Within hours of the disastrous culmination of Operation Gideon, Venezuela's opposition claimed it was a "false-flag" operation - a propaganda exercise sponsored and controlled by Nicolas Maduro's government.
"That's really a joke," says Jorge Arreaza, Nicolas Maduro's minister of foreign affairs.
"That is a way for the opposition to evade their responsibilities. They have done so many things in the last 20 years - aggressions of all kinds, and they never take responsibility for what they do. They always say it was the regime, it was the dictatorship, it was the tyrant."
So who betrayed the rag-tag band of invaders? Speculation swirled around Antonio Sequea, the commander who replaced Gen Cliver Alcala after he handed himself in and was flown to the US. But one exile with connections to the camps in Colombia, who did not want to be identified, has doubts.
"We knew Sequea used to be well-connected with the regime, so that makes him suspect. But his cousin died in that first boat in Macuto. Would he have sacrificed a family member?
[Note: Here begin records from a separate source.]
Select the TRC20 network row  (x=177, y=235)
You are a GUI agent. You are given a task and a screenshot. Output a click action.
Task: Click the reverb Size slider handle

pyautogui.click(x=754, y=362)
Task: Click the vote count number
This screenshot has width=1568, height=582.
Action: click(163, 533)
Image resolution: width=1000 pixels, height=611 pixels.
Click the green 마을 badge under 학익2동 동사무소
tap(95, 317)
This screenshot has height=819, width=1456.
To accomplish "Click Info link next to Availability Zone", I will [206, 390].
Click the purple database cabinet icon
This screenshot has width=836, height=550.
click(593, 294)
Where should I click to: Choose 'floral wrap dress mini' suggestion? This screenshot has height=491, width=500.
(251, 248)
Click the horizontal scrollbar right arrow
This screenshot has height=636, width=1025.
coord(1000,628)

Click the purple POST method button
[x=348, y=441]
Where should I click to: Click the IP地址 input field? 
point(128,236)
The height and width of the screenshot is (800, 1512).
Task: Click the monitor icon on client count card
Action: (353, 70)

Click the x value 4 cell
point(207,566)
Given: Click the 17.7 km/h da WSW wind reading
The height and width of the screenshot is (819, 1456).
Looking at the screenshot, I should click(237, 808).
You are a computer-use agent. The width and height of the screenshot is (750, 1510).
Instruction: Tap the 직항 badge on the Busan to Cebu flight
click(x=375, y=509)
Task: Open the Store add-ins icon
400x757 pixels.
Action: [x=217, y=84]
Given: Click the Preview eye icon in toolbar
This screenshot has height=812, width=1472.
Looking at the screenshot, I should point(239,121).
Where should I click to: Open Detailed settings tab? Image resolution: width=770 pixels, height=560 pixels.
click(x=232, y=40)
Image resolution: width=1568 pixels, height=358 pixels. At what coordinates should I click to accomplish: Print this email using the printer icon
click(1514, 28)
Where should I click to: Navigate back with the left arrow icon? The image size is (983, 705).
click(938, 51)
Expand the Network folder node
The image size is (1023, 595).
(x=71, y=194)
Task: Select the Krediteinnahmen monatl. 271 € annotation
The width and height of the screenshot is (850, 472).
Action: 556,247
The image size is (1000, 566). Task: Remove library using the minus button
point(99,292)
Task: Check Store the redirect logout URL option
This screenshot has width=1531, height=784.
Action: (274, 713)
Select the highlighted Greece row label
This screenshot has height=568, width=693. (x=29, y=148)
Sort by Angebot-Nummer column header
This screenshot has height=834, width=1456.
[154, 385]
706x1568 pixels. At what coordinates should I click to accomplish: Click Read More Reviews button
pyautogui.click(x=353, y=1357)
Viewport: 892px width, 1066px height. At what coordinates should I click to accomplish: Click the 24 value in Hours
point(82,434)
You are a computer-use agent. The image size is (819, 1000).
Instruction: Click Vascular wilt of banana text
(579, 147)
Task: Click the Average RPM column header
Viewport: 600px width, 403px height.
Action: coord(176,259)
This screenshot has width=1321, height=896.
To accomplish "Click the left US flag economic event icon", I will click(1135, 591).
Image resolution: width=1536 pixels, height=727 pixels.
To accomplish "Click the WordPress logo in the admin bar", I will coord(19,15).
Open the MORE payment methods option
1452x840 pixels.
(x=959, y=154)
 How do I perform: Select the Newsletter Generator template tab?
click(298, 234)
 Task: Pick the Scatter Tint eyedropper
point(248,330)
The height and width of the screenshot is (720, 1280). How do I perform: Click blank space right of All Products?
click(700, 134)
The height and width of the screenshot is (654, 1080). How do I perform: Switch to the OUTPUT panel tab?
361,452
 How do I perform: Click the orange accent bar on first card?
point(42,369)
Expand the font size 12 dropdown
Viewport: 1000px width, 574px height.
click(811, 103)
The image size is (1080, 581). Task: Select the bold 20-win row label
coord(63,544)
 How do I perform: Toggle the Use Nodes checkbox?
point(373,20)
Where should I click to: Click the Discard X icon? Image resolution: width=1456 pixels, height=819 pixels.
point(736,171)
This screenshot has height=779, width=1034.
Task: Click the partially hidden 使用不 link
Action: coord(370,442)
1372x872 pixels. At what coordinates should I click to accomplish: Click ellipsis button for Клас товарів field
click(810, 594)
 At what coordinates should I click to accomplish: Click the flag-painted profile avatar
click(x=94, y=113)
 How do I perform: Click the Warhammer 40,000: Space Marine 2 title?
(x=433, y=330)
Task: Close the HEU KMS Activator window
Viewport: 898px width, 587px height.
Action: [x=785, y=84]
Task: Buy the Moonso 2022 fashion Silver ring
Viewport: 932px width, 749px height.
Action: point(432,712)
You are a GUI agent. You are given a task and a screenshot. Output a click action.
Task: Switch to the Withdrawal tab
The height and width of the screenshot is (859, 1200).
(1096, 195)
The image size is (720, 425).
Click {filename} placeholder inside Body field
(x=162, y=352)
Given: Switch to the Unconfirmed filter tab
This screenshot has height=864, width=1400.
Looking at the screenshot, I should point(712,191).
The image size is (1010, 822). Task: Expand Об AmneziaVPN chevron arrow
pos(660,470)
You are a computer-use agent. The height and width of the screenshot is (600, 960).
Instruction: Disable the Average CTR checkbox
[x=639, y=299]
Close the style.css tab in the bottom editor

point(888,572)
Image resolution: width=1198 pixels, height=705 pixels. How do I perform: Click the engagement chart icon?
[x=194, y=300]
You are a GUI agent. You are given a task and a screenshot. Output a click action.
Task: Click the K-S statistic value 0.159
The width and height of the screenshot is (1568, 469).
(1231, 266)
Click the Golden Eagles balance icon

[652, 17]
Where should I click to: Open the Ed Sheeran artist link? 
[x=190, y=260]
That would just be so bad…"
Jorge Arreaza also denies Sequea was working for the Maduro government.
"Those are all lies," he says.
"It wasn't Venezuelan agents giving us information from the camps, it was several Colombian military people, because they didn't want a war between Colombia and Venezuela."
Venezuelan politics are febrile. They can be venal, they are often violent, but above all they are completely polarised. On the fringes of the opposition, some people believe it is possible Jordan Goudreau sold out to Nicolas Maduro.
"How can an American mercenary who has been paid to kill Maduro be working for President Maduro?" asks an incredulous and irritated Jorge Arreaza.
So much still does not add up about Operation Gideon. Perhaps - like the Bay of Pigs 60 years ago - it will remain the subject of endless speculation. And what happened to Jordan Goudreau? His whereabouts are unknown. The FBI will not confirm or deny whether he is under investigation.